Study: Investors demand more diversity in companies – Economy

Ingo Speich is a middle-aged man. A man whose job it is to ensure that soon fewer people of his own kind have the say in the management floors of German companies. His employer, Deka Investment, invests its customers’ money in company shares. Speich, who heads the “Sustainability & Corporate Governance” department, expects these companies to stop relying on white men in the second half of their lives quite as often in top positions. “If a company does not have a heterogeneous structure, then far too much potential remains untapped,” says Speich. That’s why more diversity is “in the interest of our customers”.

The long-standing fund manager is not alone in this assessment. A study of the initiative “Investors 4 Diversity” from the Berlin School of Economics and Law (HWR) shows that more and more institutional investors are putting pressure on companies to rely on mixed management teams. They are concerned with more women in top positions, but also with people with a different cultural background or degrees other than the usual business administration diploma. However, the study also shows that investment companies often do not act according to their own maxims.

Since institutional investors such as Deka, Union Investment or US giants such as Blackrock and Vanguard hold a comparatively large number of shares in the companies on behalf of their customers, they have power: If they believe the company is moving too little or in the wrong direction, they can Use voting rights at the annual general meeting of shareholders to vote a vote out of confidence in a member of the board of directors or board of directors. The new study shows that while in 2020 half of the 30 most influential investors still made a gender-mixed composition of the management bodies a condition for investing in the company, 73 percent wrote this down in their investment guidelines last year.

“The investors are not doing this out of goodwill, but because they see the importance of diversity for good corporate governance,” says study author Philine Sandhu from the HWR. In fact, research suggests that diverse teams have a positive impact on business success and stock price. On However, a causal relationship has not yet been proven will.

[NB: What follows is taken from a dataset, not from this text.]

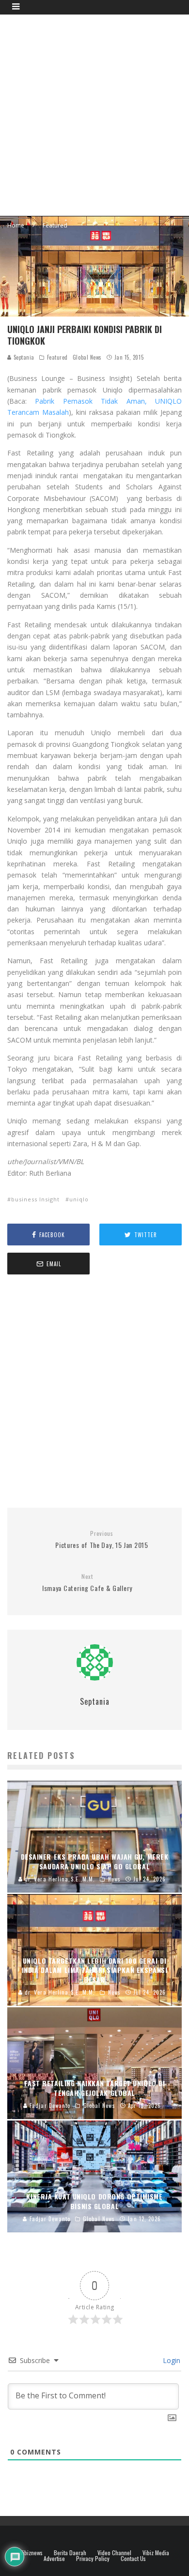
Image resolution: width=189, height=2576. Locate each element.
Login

Ask first, then apply pressure

To find out whether a company is really making progress on diversity, fund managers regularly survey the board of directors. Because this body occupies and controls the board of directors in a corporation. “The talks with the supervisory board members often give an impression of how seriously the company takes diversity,” says Speich. If the picture emerges that this is not the case, investors can draw what Speich calls the “sharpest sword” and refuse to approve the actions of the governing bodies.

But that is often not what happens. No matter how much they insist on diversity in theory, the investors surveyed voted against their own guidelines in 39 percent of the cases. They voted for a male candidate even though their own gender diversity requirements had not yet been met. “This discrepancy surprised us,” says study author Sandhu.

The research team explains the result as follows: There is a lack of standardized data that can be used to check how companies are actually progressing. How do you promote female talent? Where on the career ladder do they get lost? Are women paid less? “The further down we look in the company’s hierarchy, the less transparent it becomes about how positions are filled there,” says Ingo Speich from Deka. And: The more difficult it is for investors to get an idea.

An EU directive that provides for stricter transparency obligations for companies could bring more insights from 2024. The responsible Federal Minister for Family Affairs, Lisa Paus, also explains that she would like “criteria such as diversity, equality or compatibility in companies to be measured, disclosed and integrated in the future much better”. There is one catch: the funds and investment companies are themselves heavily male-dominated. “Maybe that’s why some people lack a certain sensitivity to the topic,” Sandhu suspects. Deka-Mann Speich does not want to dismiss this completely, but also says: In his team, which has made diversity an issue, the proportion of women is more than 50 percent.